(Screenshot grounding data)
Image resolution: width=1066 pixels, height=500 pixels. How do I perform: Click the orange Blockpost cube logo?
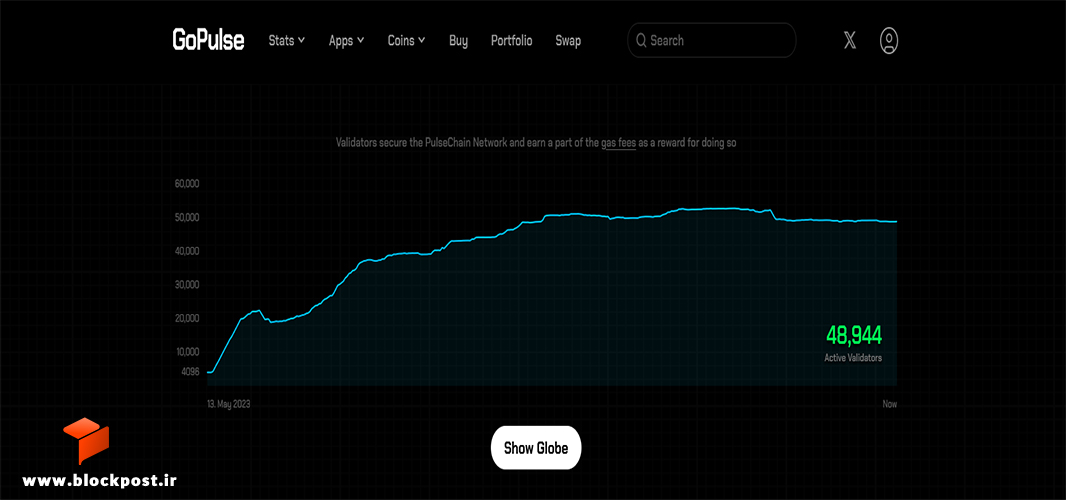coord(86,441)
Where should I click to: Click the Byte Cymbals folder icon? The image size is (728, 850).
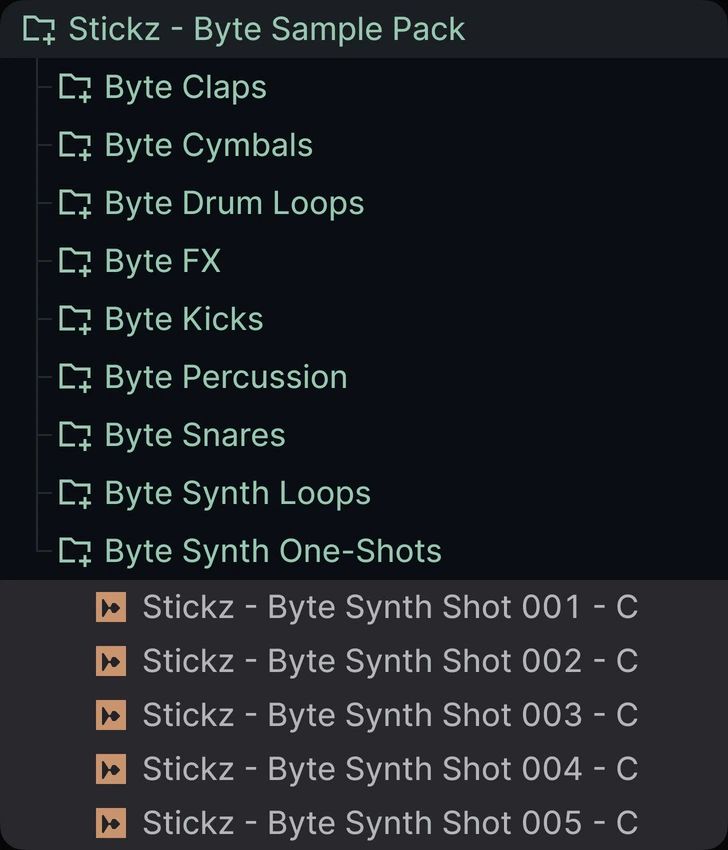pos(76,146)
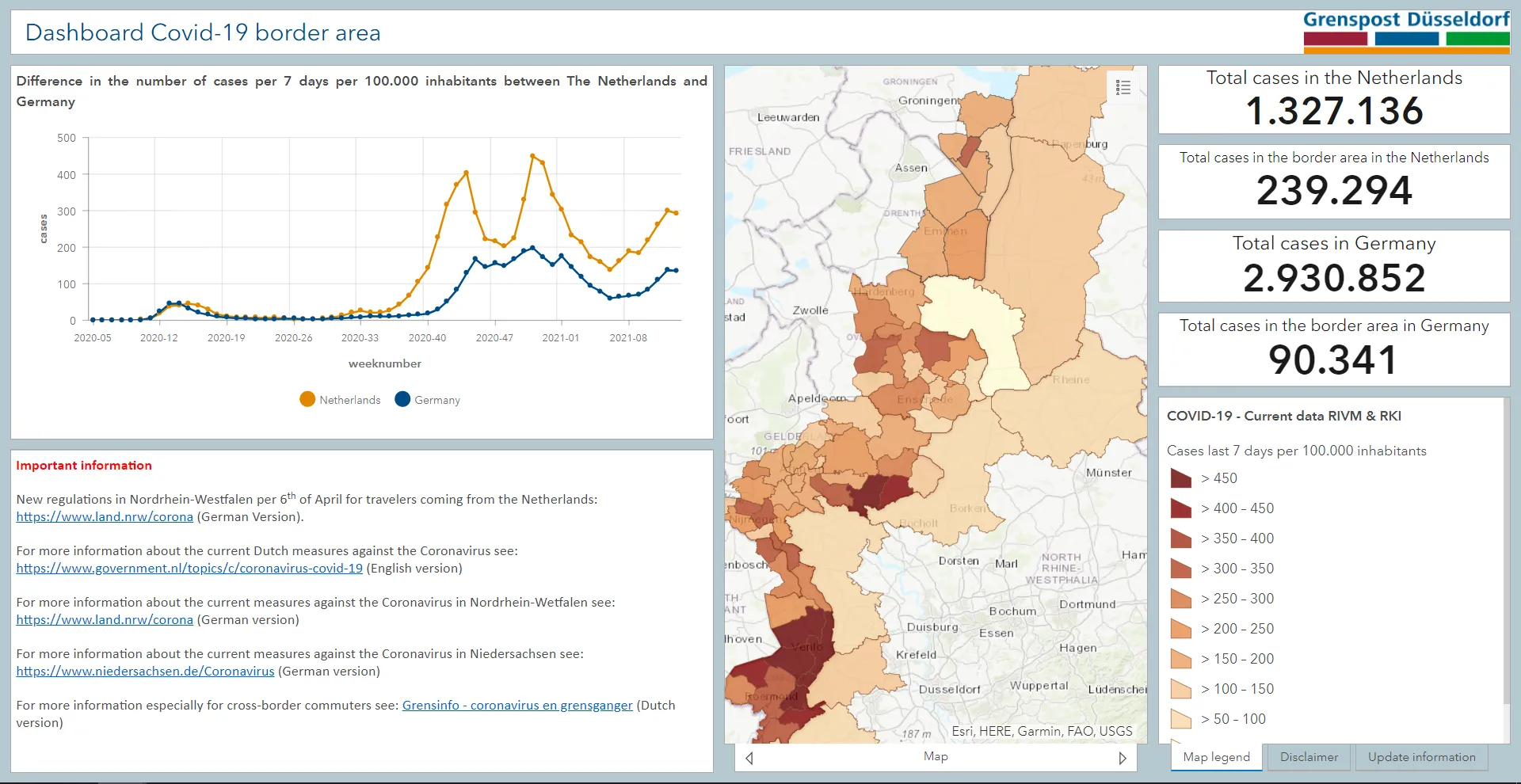Go to next map page arrow
The image size is (1521, 784).
pos(1122,758)
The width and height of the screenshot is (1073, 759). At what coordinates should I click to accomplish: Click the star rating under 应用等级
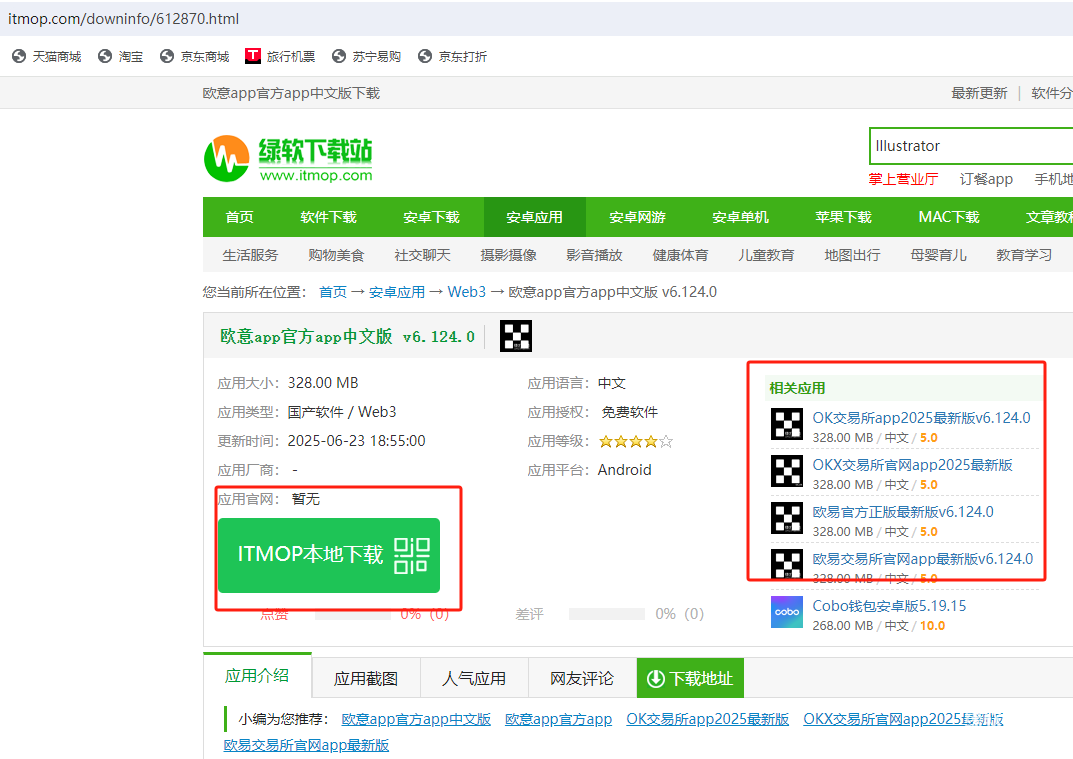[635, 441]
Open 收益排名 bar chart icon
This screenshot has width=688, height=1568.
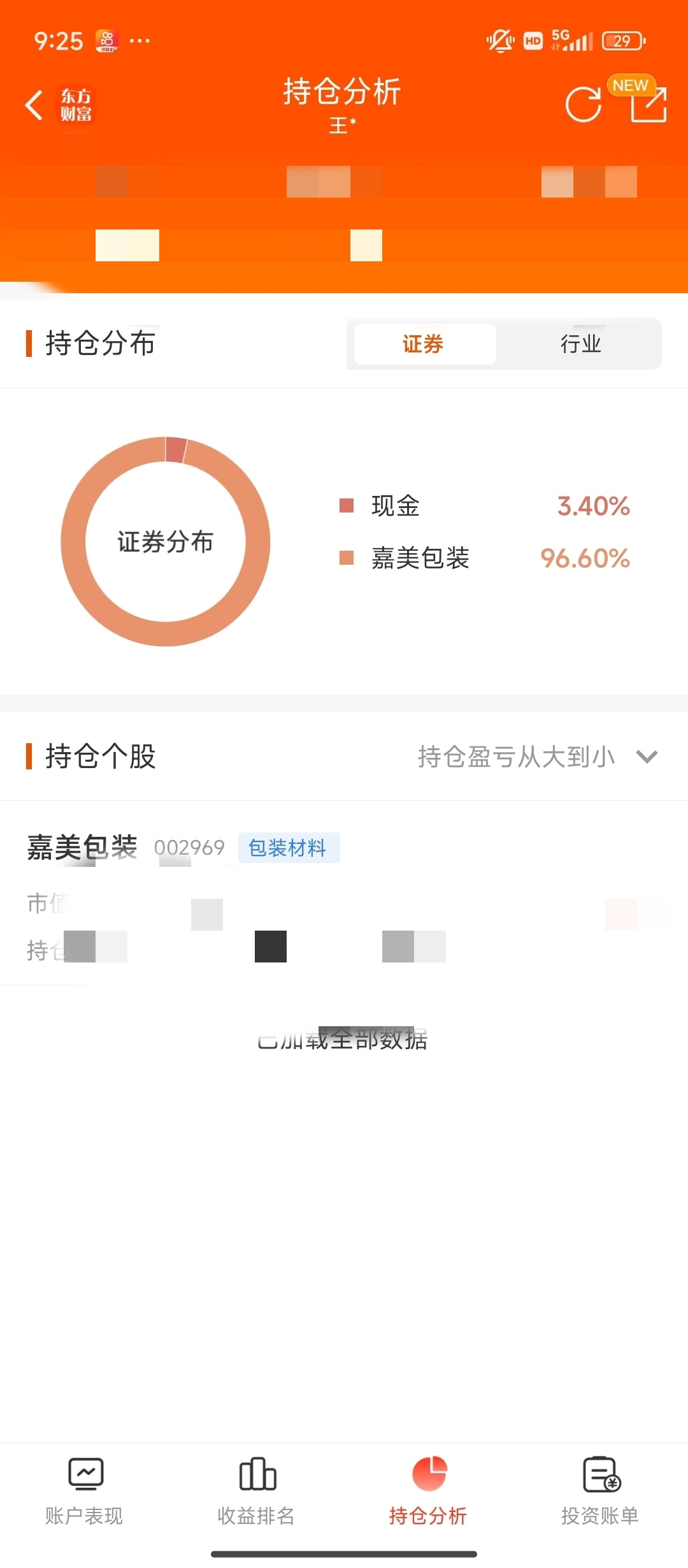(x=257, y=1474)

ACTION ITEM
Please transcribe exactly the lines from the one containing "Open 收益排名 bar chart icon" through the last line of the records above, both included, and leave out every picture.

OUTPUT OF THE EXERCISE
Open 收益排名 bar chart icon
This screenshot has width=688, height=1568.
(x=257, y=1474)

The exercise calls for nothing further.